L’Essentiel : M. [V] [C] a été convoqué devant le tribunal correctionnel de Toulouse pour violences volontaires par conjoint, tout en étant placé en rétention administrative en raison d’une obligation de quitter le territoire. Contestant cette mesure, il a demandé une assignation à résidence. Le tribunal a validé l’arrêté de rétention, mais a accordé l’assignation chez un cousin, refusant la prolongation.
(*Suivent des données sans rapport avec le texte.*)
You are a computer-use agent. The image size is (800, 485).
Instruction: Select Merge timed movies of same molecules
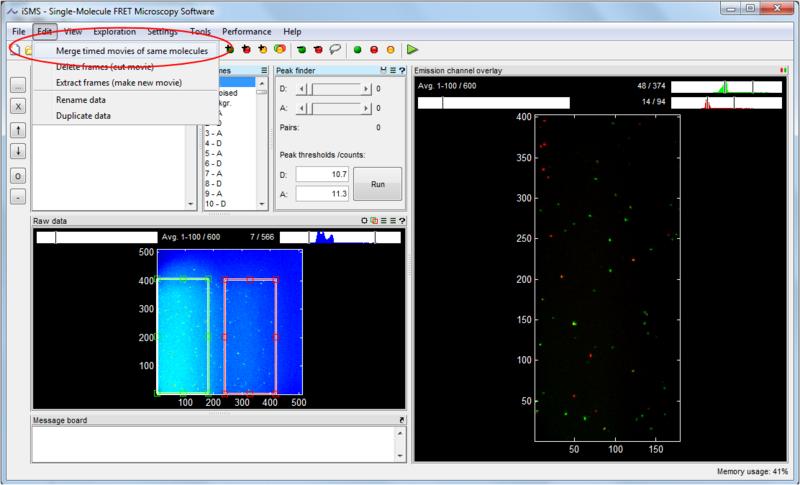coord(132,50)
En appel, le préfet a argué que M. [V] [C] constituait une menace pour l’ordre public, mais la cour a jugé que les garanties de représentation étaient suffisantes, confirmant ainsi la décision du tribunal judiciaire.

Contexte de l’affaire

À la suite d’une mesure de garde pour violences volontaires par conjoint, M. [V] [C] a été convoqué devant le tribunal correctionnel de Toulouse pour le 6 juin 2025. En parallèle, il a reçu un arrêté de placement en centre de rétention administrative le 26 décembre 2024, en raison d’une obligation de quitter le territoire français, avec une interdiction de retour de deux ans.

Contestations et procédures

M. [V] [C] a contesté l’arrêté de placement en rétention par le biais d’une requête de son avocat le même jour. Le 27 décembre 2024, le préfet a demandé la prolongation de la rétention pour 26 jours. Lors de l’audience du 30 décembre 2024, M. [V] [C] a plaidé contre l’arrêté, invoquant une erreur manifeste d’appréciation et a demandé une assignation à résidence.

Décision du tribunal judiciaire

Le tribunal judiciaire de Toulouse a déclaré l’arrêté de placement en rétention régulier, mais a accordé l’assignation à résidence de M. [V] [C] chez un cousin, tout en refusant la prolongation de sa rétention. Le préfet a interjeté appel de cette décision le 31 décembre 2024.

Arguments en appel

Le préfet a soutenu que M. [V] [C] ne présentait pas de garanties de représentation et constituait une menace pour l’ordre public. Le ministère public a également requis l’infirmation de l’ordonnance, avançant des motifs similaires. M. [V] [C] a plaidé que le préfet ne soutenait pas son appel, ce qui devrait être considéré comme un désistement.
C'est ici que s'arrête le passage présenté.